A musician's perspective is introduced in jazz saxophonist Per Anders Nilsson's exposition Deliberately Practicing the Saxophone. Nilsson draws on his thirty years of experience with the instrument and analyses his own practicing from three different points of view: development and maintenance of general skills, avoiding stagnation, and practicing for specific events. His focus is on two different ways of playing: practicing (design time) and a more performative kind of playing (play time). For a jazz musician, improvisation is an essential part of musicianship, but behind the apparent spontaneity, one finds systematic and disciplined practice.
The exposition by a community artist, Minna Heikinaho, deals with the authorship of collective art and the way art of this kind is created.
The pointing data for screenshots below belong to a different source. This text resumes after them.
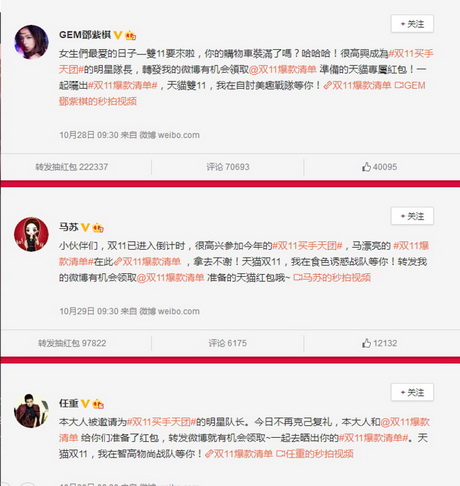Click the crown member icon beside 马苏
The height and width of the screenshot is (486, 460).
[98, 228]
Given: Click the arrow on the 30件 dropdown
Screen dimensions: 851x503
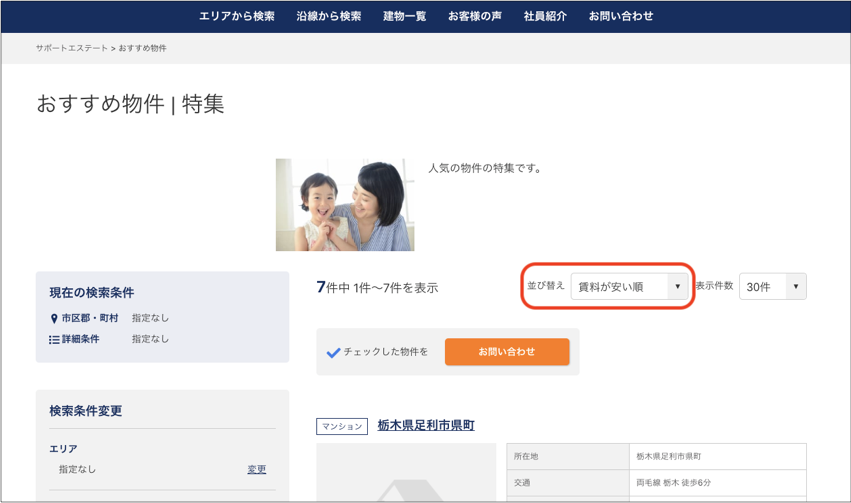Looking at the screenshot, I should [795, 287].
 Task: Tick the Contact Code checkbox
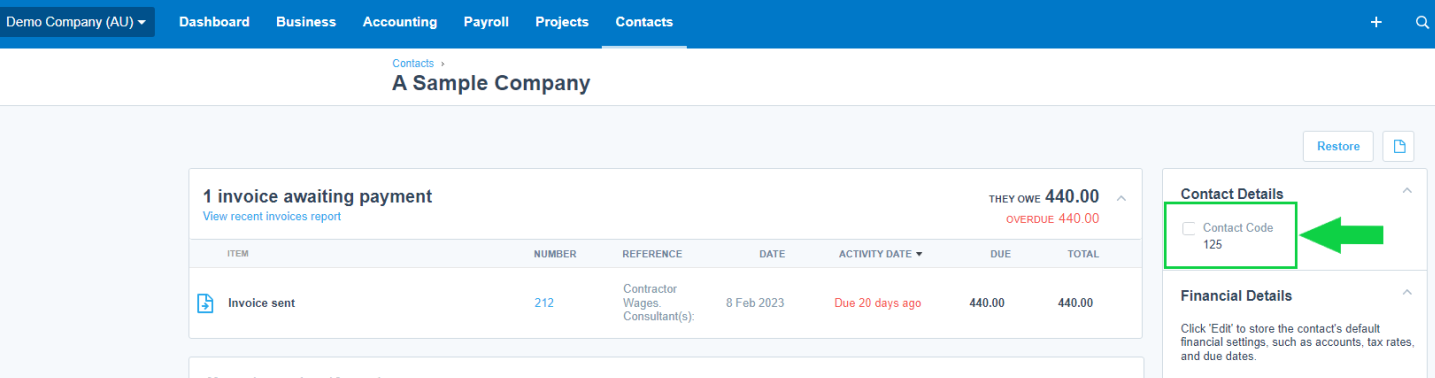point(1189,228)
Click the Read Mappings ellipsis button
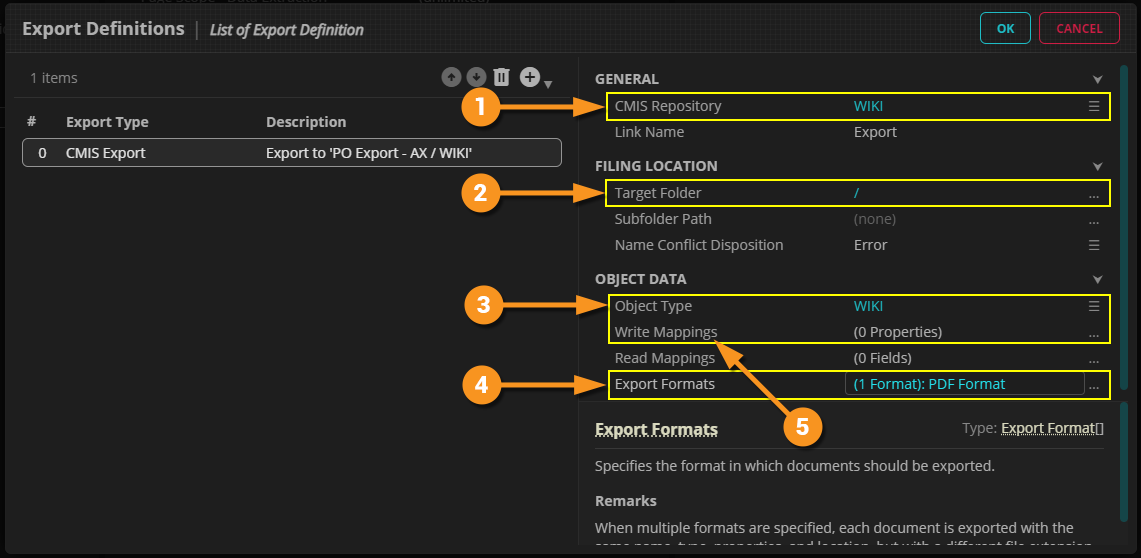The width and height of the screenshot is (1141, 558). (1094, 359)
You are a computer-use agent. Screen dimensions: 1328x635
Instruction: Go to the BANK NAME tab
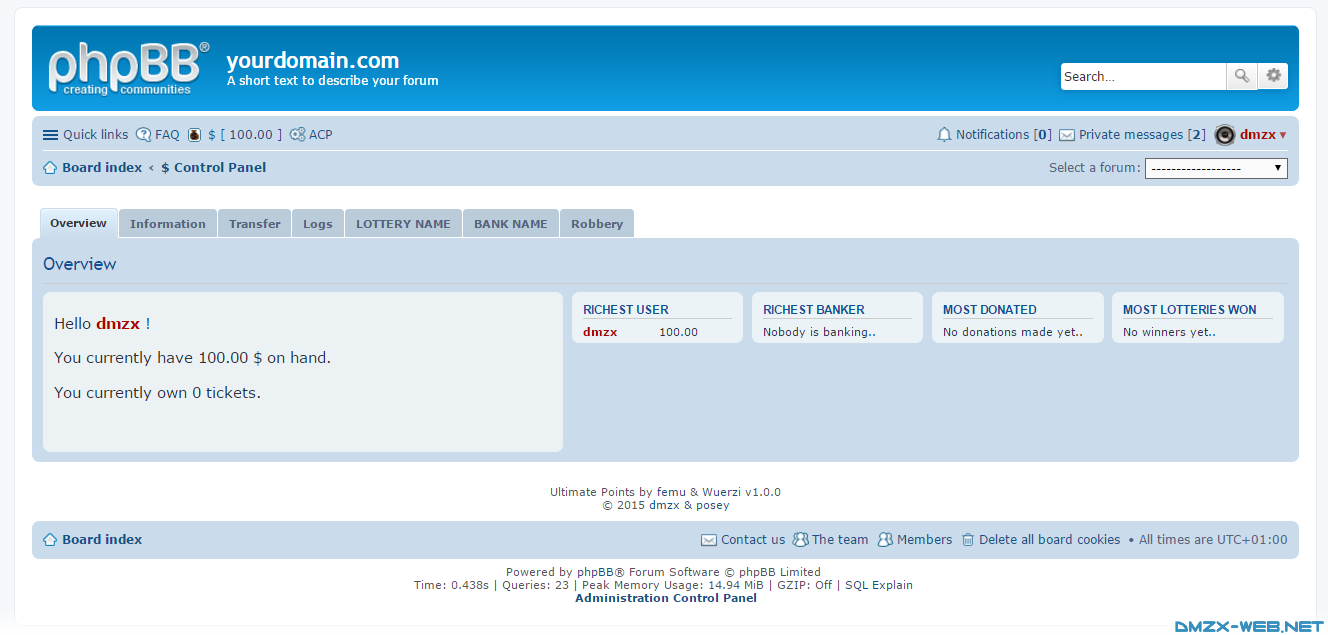click(x=511, y=224)
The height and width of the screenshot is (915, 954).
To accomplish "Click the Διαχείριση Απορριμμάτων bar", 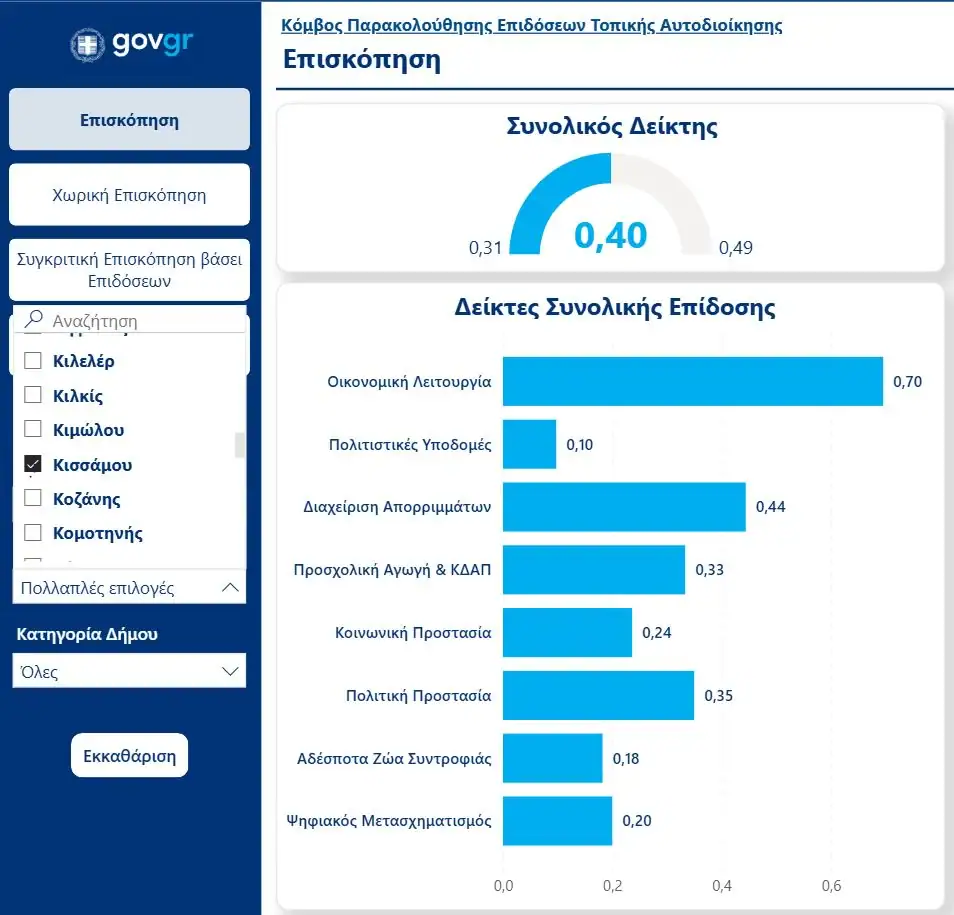I will [623, 507].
Heikinaho takes her reader on a journey that introduces both a single artist's experience and thinking as well as an artistic experience created within a community. The usual limits disappear, and the art is available to everyone. Her exposition offers different perspectives on the concepts of ‘practicing' and ‘praxis'. For Heikinaho, art is a medium for experiencing the city and belonging to it.
In his exposition, There is nothing imaginary in imagination, Otso Kautto, a director and former high-performance athlete, describes practicing and exercises as well as their relationship with ritual. With its demanding and goal-directed exercises, high-level sports resemble punctual art music. On the other hand, Jouko Turkka's methods in the area of theatrical art seem to hint that the meaning of practice is to reach a certain state of mind, which in turn would then enable other things – another way to define practicing. These two ways of practicing are introduced through the writer's own experience, the exposition itself becoming an exercise in which Kautto explores his way of being a writing artistic researcher. One academic ritual – writing an article – is also implicitly discussed. Kautto treats this ritual with fictional means.
There are two voices in this issue of RUUKKU. Mieko Kanno, violinist, is a professor of artistic doctoral studies who writes about the musical craft. Taneli Tuovinen is a lecturer in the Aalto University School of Arts, Design and Architecture, who writes about touch and feeling in producing a research plan.